Вот такие красивые перлы выдавали нам в перестройку ее «прорабы». И, что самое обидное, народ их заглатывал (как бы теперь выразились, «пипл хавал»). А надо было бы взять в руки дубину и хорошенько отдубасить ею этих доморощенных философов, которые за громкими фразами о красоте такого ужаса наворотили, что мало где встретишь. И при этом Марксом прикрывались. Хотя тот на самом деле имел в виду совсем иную красоту, а не ту, которую явил миру перестроечный кинематограф с его «интердевочками», «маленькими верами», «тварями», «бля», «катафалками» и прочим искусством из разряда шокового. Во многом именно эта «красота» и довела в итоге людей до того озверения, что они собственными руками сломали все, что столько десятилетий в крови и поту строили их предки.
Осенью того же 89-го в «Литературной газете» литературный критик Владимир Бондаренко весьма точно охарактеризовал сложившуюся тогда ситуацию: «Массовая культура эпохи застоя была гораздо безвреднее для человеческой души, чем нынешняя, перестроечная.
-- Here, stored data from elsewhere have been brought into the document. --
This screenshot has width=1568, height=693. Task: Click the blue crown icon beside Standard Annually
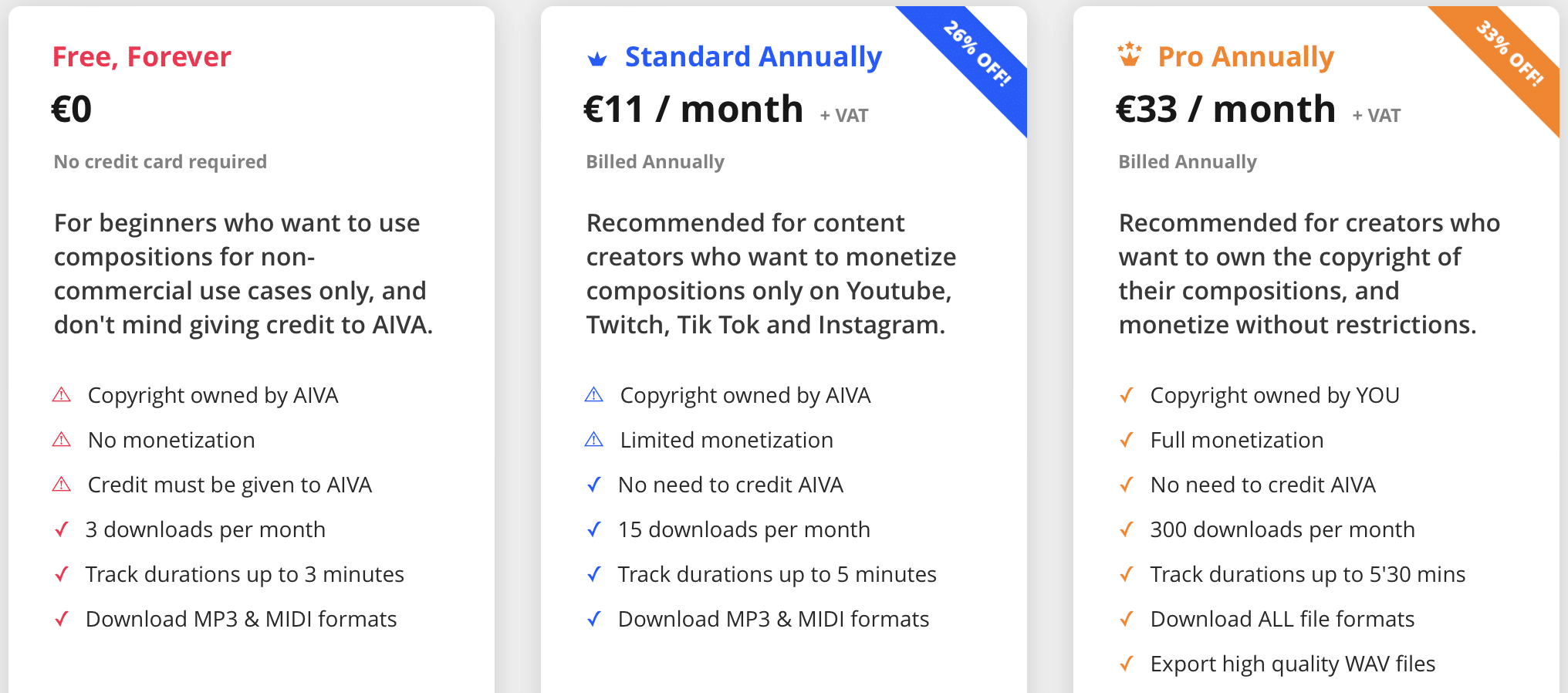pos(597,59)
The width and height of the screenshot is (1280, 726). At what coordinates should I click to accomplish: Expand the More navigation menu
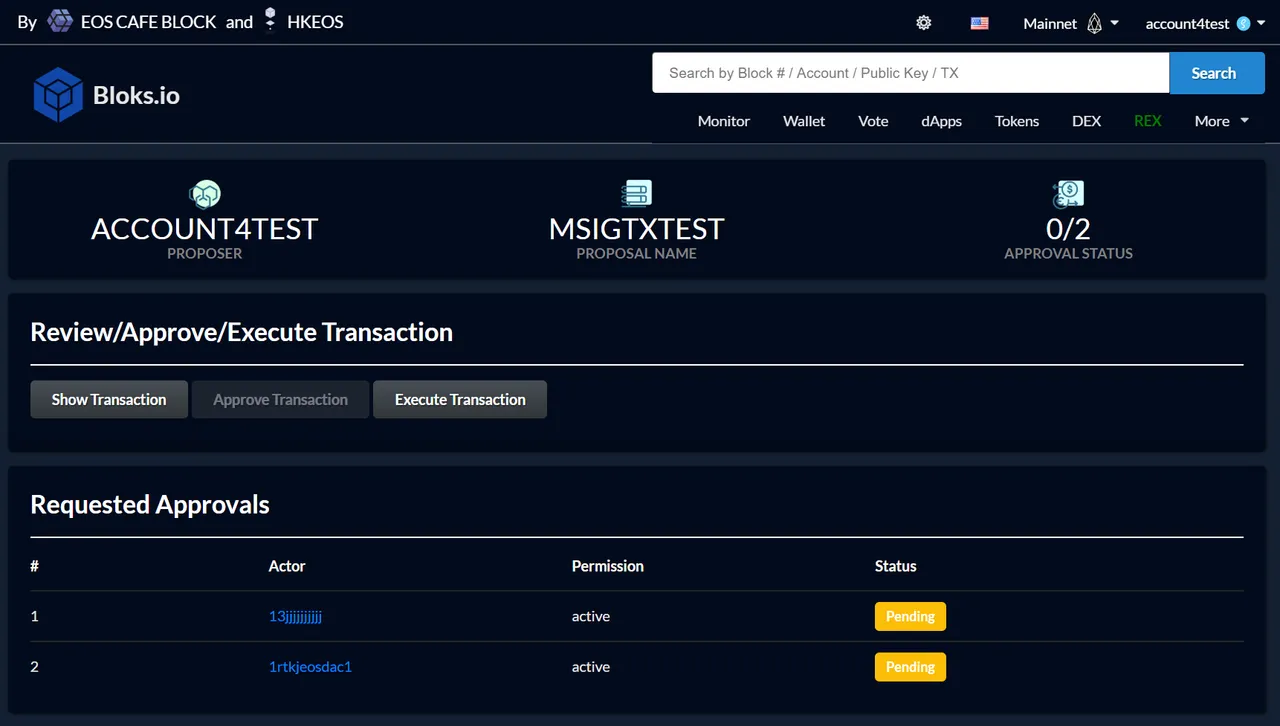[x=1222, y=121]
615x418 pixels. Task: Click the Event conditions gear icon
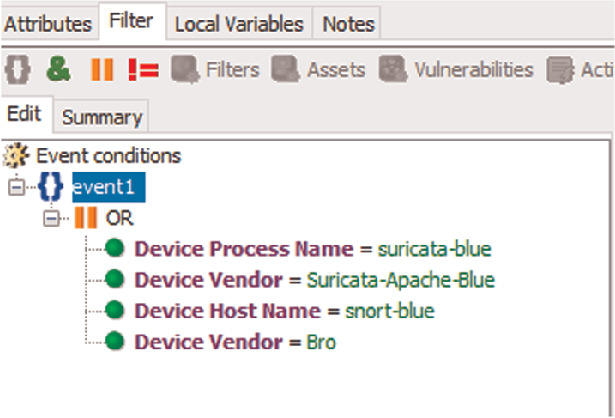click(x=15, y=156)
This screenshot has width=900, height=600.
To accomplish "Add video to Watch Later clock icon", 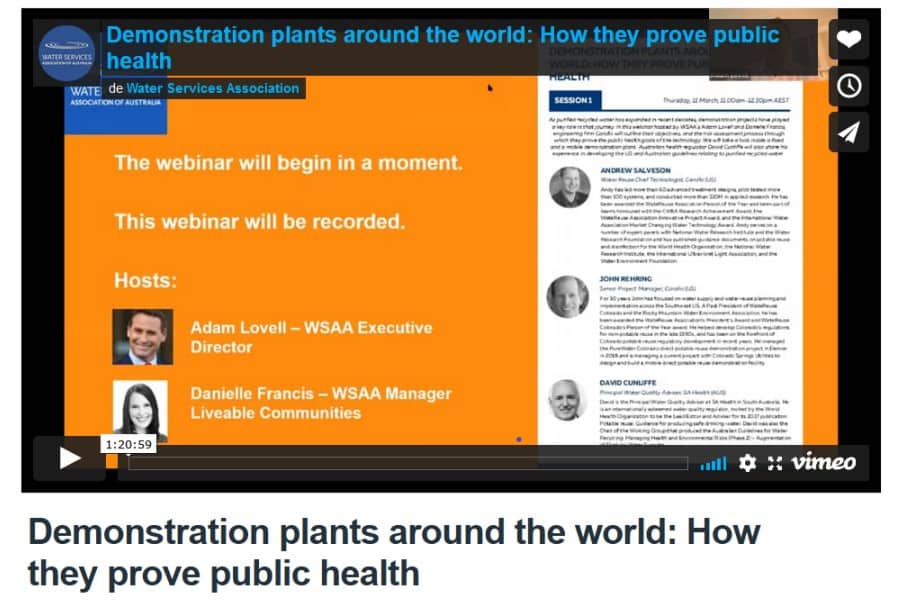I will pos(848,86).
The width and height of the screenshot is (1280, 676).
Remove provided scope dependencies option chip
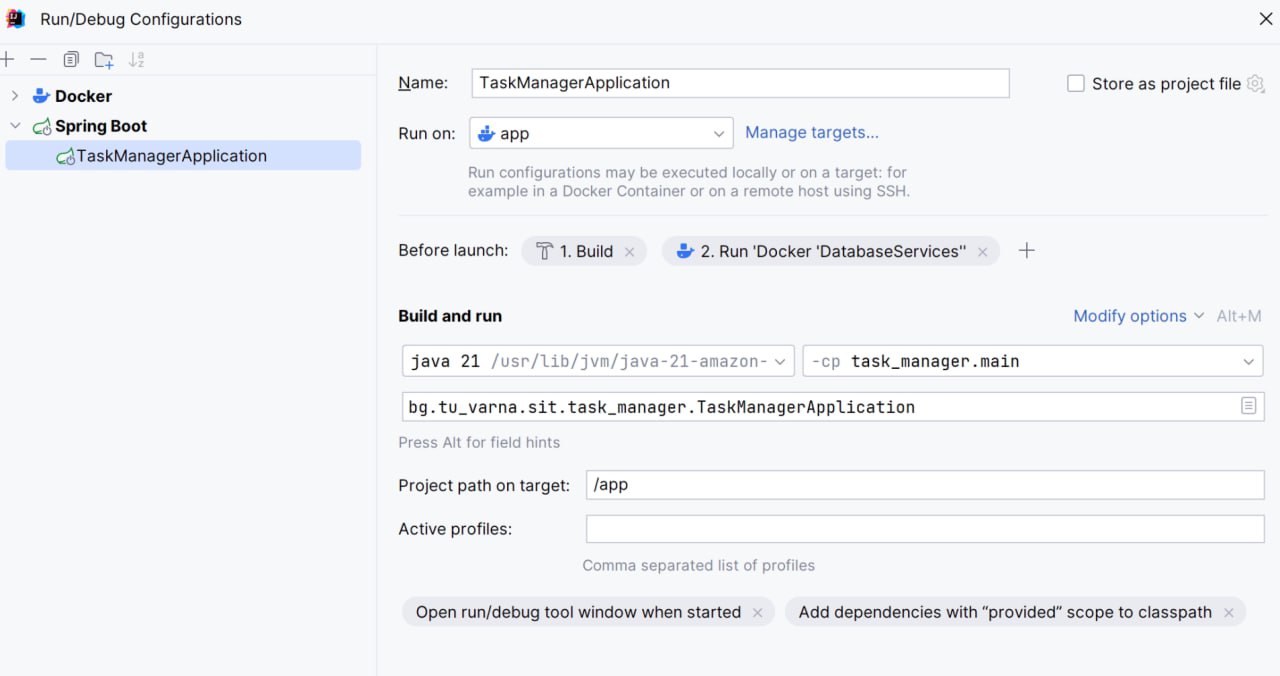pos(1228,613)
Людям надо задуматься, что ждет наших детей в атмосфере тотального развращения…»
Люди не задумались, предпочитая верить сладкоречивым философам-либералам вроде В. Толстых или кинокритикам вроде А. Плахова, которые на самом деле были типичными перевертышами. До перестройки они всячески разоблачали нравы буржуазного Запада, а после — с таким же рвением взялись переносить эти нравы на советскую почву. Например, Плахов в 1985 году выпустил книгу с характерным названием «Западный экран: разрушение личности». В перестройку он уже подобных книг не писал, что понятно: вмиг лишился бы своего поста в секретариате СК. Кстати, пост был весьма «хлебный» — Плахов отвечал за фестивальное кино и чуть ли не месяцами пропадал за границей.